++++ EXCERPTED DATA

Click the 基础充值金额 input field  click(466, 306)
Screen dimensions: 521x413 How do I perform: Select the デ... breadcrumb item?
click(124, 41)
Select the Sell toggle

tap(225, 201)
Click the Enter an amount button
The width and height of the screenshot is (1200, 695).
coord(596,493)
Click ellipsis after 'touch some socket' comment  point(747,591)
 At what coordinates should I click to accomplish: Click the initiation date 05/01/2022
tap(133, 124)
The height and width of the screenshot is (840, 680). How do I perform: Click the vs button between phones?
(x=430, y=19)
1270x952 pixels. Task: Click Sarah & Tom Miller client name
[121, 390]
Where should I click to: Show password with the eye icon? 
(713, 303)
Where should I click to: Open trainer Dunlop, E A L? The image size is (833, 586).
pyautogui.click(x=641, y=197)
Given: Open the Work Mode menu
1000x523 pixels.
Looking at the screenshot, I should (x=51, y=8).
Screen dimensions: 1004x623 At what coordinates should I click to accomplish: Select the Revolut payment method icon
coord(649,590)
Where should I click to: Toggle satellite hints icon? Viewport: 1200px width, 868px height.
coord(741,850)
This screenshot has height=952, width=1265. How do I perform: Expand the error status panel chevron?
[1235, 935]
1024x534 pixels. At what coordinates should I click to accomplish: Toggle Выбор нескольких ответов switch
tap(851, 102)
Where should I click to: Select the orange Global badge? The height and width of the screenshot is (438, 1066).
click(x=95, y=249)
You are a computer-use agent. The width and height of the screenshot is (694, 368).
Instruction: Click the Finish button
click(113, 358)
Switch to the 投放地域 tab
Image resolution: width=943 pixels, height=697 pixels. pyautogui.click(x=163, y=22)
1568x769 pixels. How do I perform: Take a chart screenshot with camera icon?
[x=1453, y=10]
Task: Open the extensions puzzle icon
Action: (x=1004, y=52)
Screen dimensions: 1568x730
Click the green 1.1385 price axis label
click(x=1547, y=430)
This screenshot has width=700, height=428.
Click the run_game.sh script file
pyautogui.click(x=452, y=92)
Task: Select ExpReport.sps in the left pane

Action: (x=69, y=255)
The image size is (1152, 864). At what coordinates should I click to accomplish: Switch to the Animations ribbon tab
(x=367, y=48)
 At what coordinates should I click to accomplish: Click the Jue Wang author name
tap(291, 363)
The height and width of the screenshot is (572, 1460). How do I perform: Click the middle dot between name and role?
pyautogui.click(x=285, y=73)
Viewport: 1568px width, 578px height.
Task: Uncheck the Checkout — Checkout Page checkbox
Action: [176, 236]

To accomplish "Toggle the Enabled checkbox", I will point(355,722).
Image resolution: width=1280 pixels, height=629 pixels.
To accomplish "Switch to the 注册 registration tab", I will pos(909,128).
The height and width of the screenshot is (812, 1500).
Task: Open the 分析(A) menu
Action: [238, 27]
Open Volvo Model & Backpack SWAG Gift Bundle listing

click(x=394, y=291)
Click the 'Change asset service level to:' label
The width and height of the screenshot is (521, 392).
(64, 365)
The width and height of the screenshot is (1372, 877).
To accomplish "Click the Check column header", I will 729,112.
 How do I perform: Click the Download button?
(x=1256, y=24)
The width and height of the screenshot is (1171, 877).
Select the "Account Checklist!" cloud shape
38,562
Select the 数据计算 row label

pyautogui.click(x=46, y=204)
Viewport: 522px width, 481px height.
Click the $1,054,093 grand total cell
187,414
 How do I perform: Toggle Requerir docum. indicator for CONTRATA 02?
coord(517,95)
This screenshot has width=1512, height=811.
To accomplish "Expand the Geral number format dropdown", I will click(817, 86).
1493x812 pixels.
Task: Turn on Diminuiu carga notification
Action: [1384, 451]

++++++++

### WORK REQUIRED
What should appear is an exact copy of the lines from the one with "How do I perform: Click the Download button?" through the end of the entries above, ends included, and no other text.

### RESULT FOR THIS EXERCISE
 How do I perform: Click the Download button?
(x=1256, y=24)
The width and height of the screenshot is (1171, 877).
Select the "Account Checklist!" cloud shape
38,562
Select the 数据计算 row label

pyautogui.click(x=46, y=204)
Viewport: 522px width, 481px height.
Click the $1,054,093 grand total cell
187,414
 How do I perform: Toggle Requerir docum. indicator for CONTRATA 02?
coord(517,95)
This screenshot has width=1512, height=811.
To accomplish "Expand the Geral number format dropdown", I will click(817, 86).
1493x812 pixels.
Task: Turn on Diminuiu carga notification
Action: [1384, 451]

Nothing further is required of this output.